» Exercise
The material below has pictures in it. Set down only the lines from the line containing "980x493 pixels." through the line containing "Viewport: 868px width, 488px height.", word for word, and leave the pictures behind.

» Data extract
"""

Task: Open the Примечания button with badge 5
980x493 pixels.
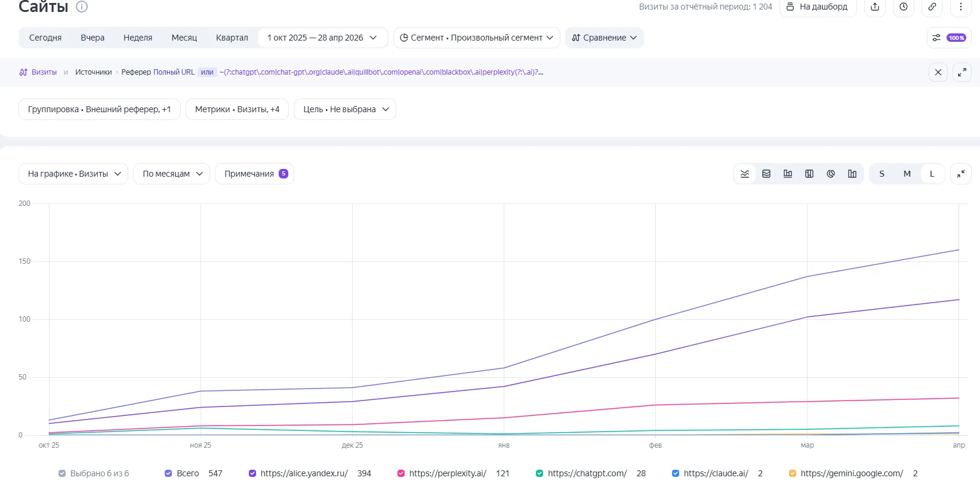Action: point(255,174)
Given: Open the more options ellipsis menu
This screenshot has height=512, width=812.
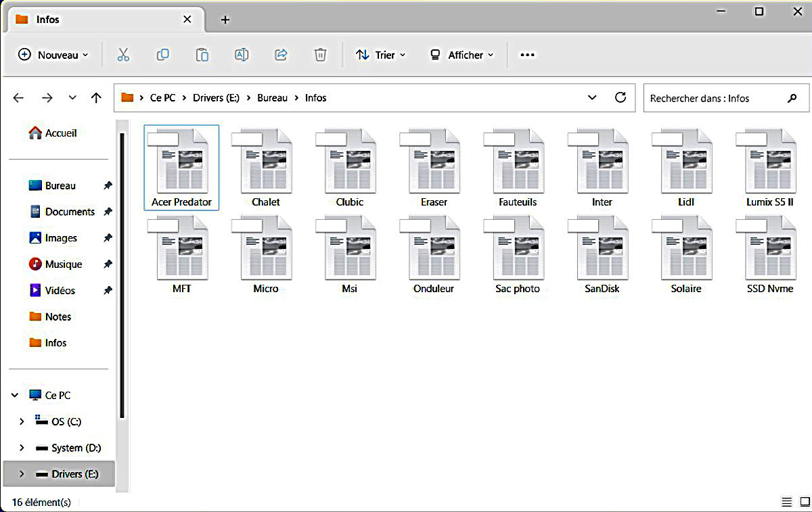Looking at the screenshot, I should [x=527, y=55].
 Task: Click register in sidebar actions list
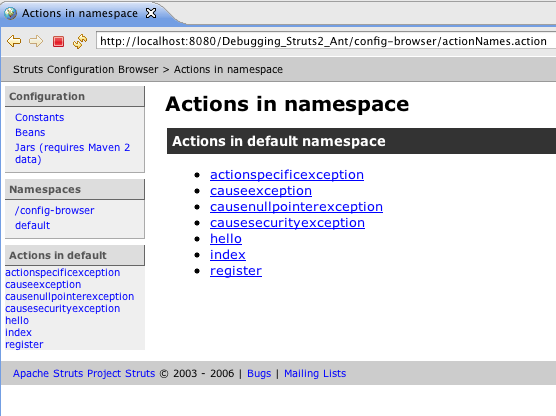[24, 344]
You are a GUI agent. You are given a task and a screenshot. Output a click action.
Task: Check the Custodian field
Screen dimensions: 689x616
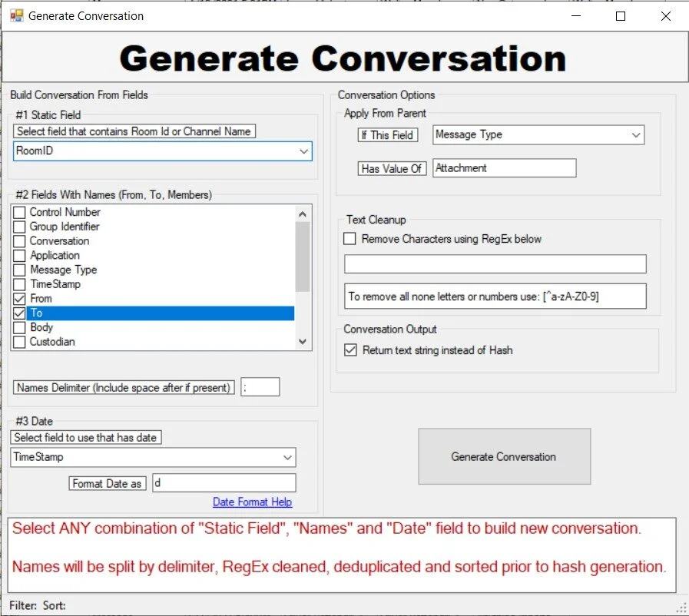[x=18, y=341]

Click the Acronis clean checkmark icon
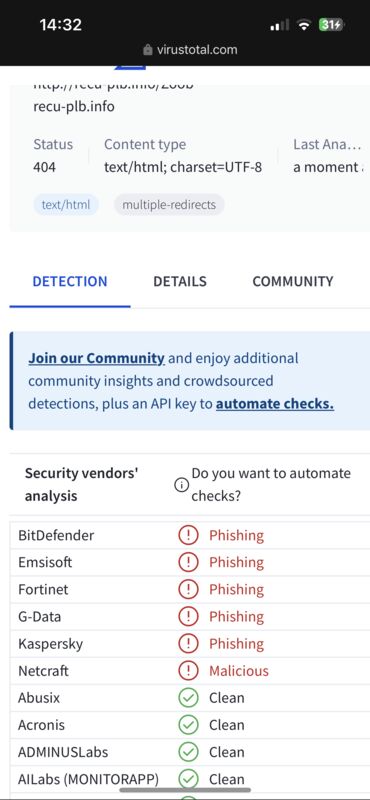click(188, 724)
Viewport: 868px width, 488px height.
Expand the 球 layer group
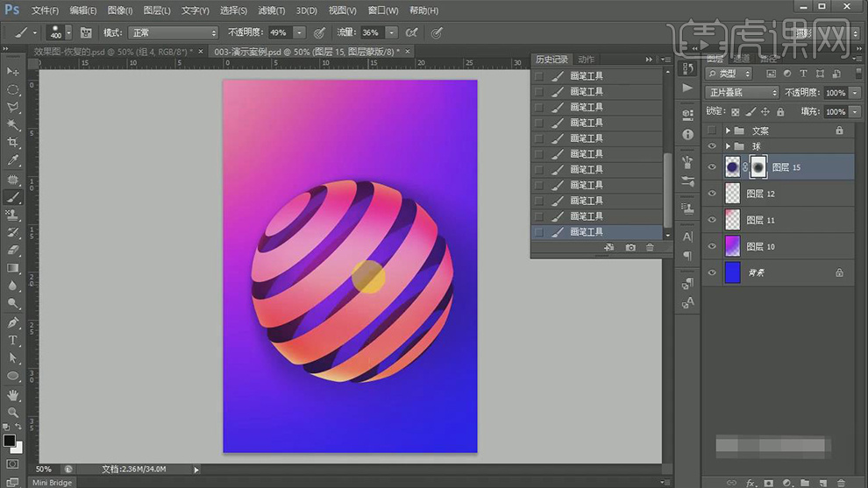point(728,146)
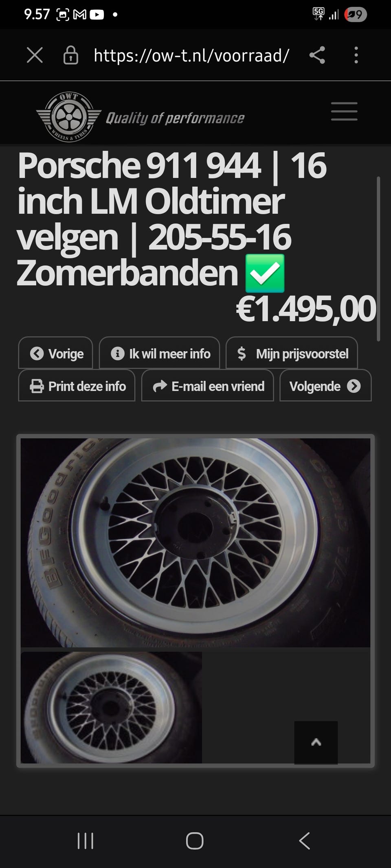Close the browser tab with X icon
The height and width of the screenshot is (868, 391).
(35, 55)
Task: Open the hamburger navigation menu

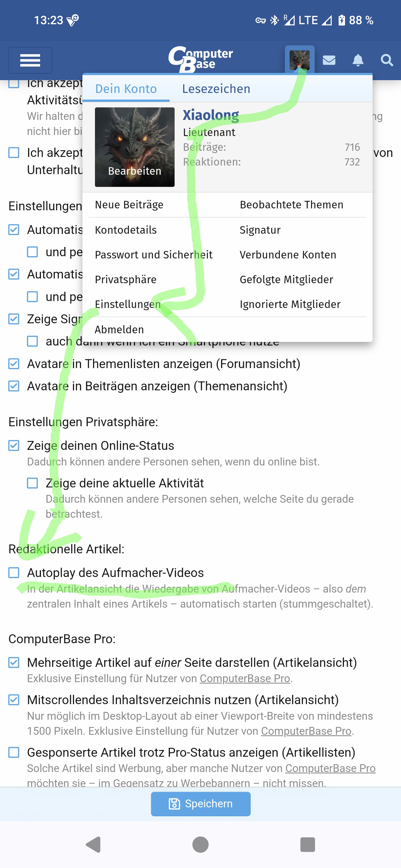Action: tap(30, 60)
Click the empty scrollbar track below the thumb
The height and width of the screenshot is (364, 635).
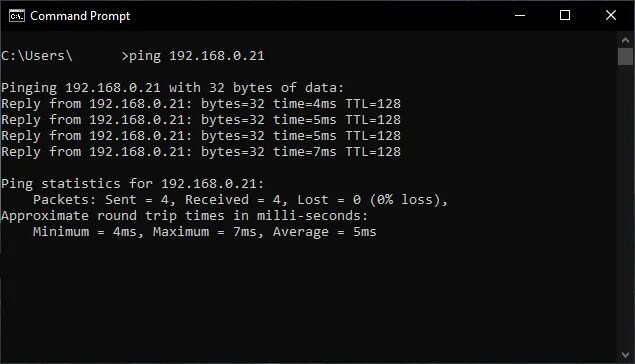pos(625,206)
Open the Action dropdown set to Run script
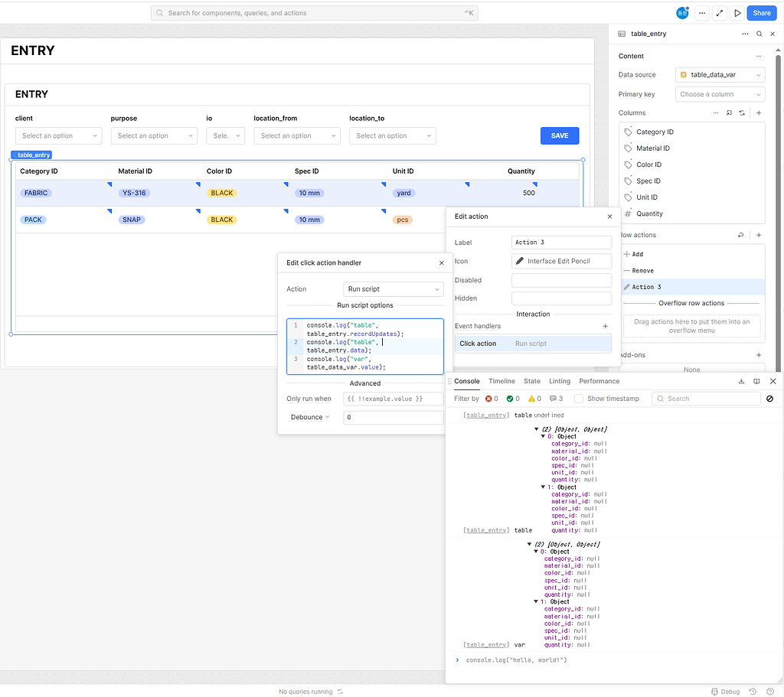The image size is (784, 697). (393, 289)
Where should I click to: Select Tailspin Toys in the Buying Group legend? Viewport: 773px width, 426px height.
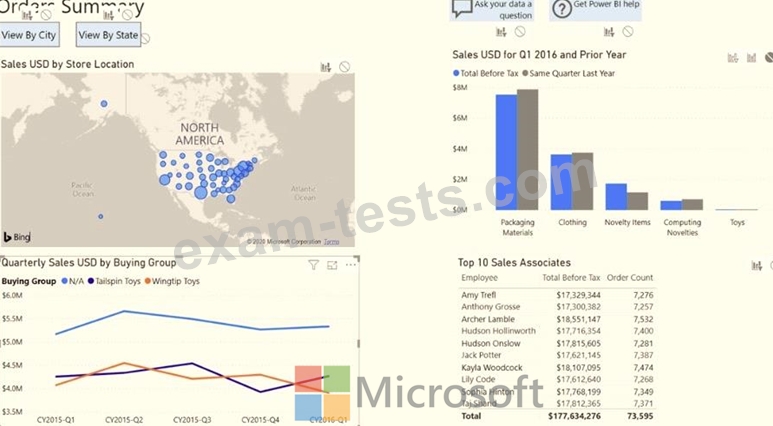122,281
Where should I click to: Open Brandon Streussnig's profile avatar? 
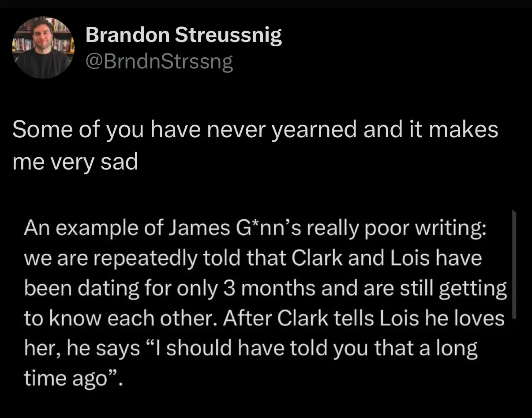[43, 47]
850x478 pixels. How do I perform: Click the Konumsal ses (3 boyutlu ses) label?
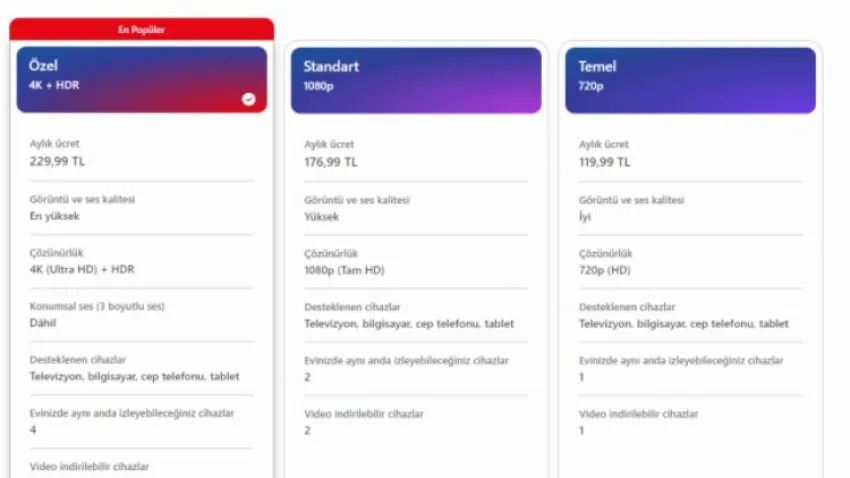(97, 306)
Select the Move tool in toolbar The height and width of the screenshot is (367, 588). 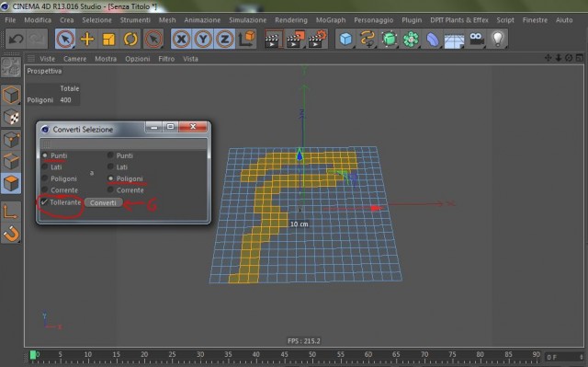point(87,39)
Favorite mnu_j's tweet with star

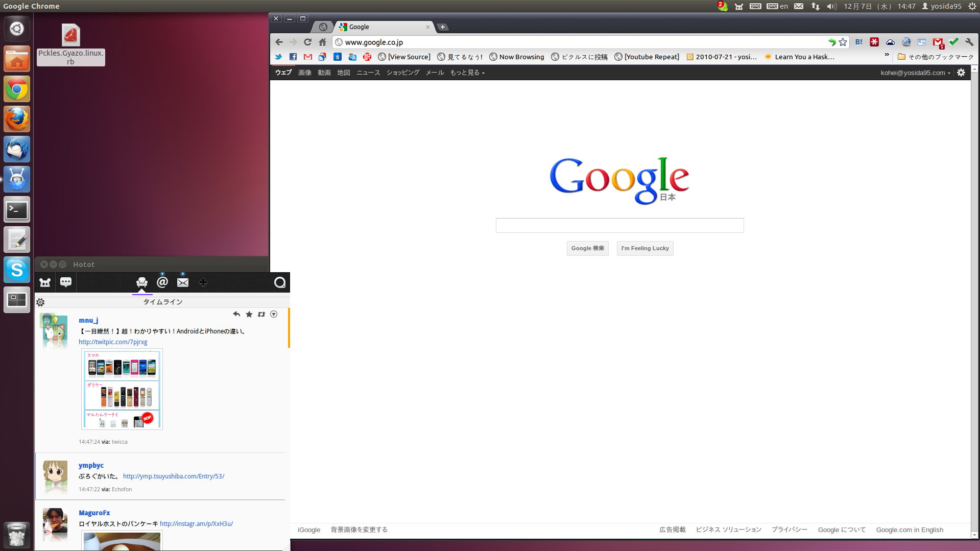249,315
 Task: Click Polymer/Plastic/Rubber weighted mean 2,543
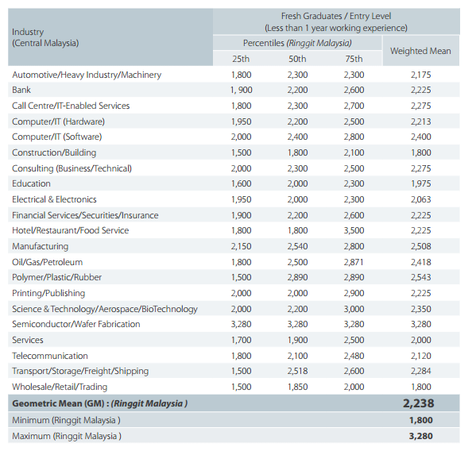tap(420, 277)

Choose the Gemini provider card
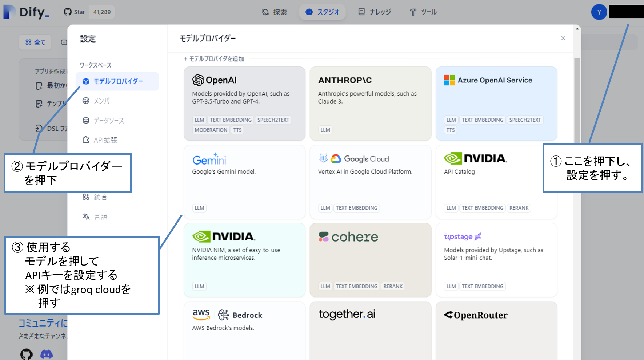244,182
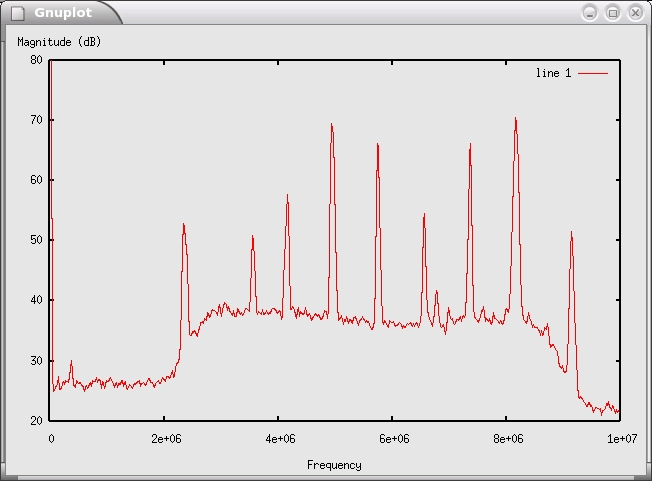Screen dimensions: 652x481
Task: Click the first large peak after 2e+06
Action: tap(184, 226)
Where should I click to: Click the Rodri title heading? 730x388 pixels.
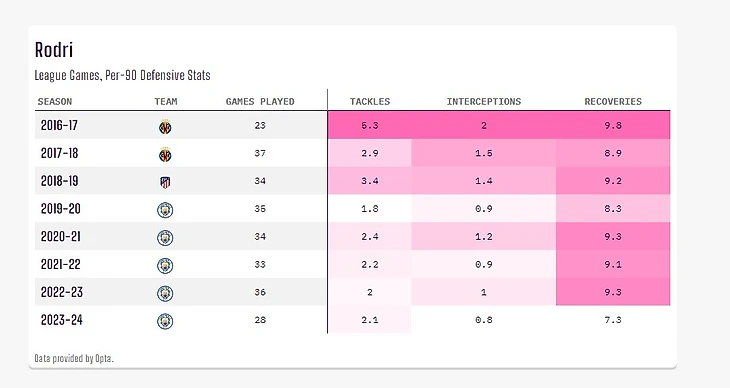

"""

» Answer box
980x493 pixels.
Action: point(255,174)
Given: Open the more options ellipsis menu
This screenshot has height=512, width=812.
Looking at the screenshot, I should [x=527, y=55].
 Task: Click register in sidebar actions list
[24, 344]
You are a GUI agent. You are given a task and a screenshot. Output a click action.
Task: Check the Custodian field
Screen dimensions: 689x616
[x=18, y=341]

Click the Acronis clean checkmark icon
click(188, 724)
Viewport: 868px width, 488px height.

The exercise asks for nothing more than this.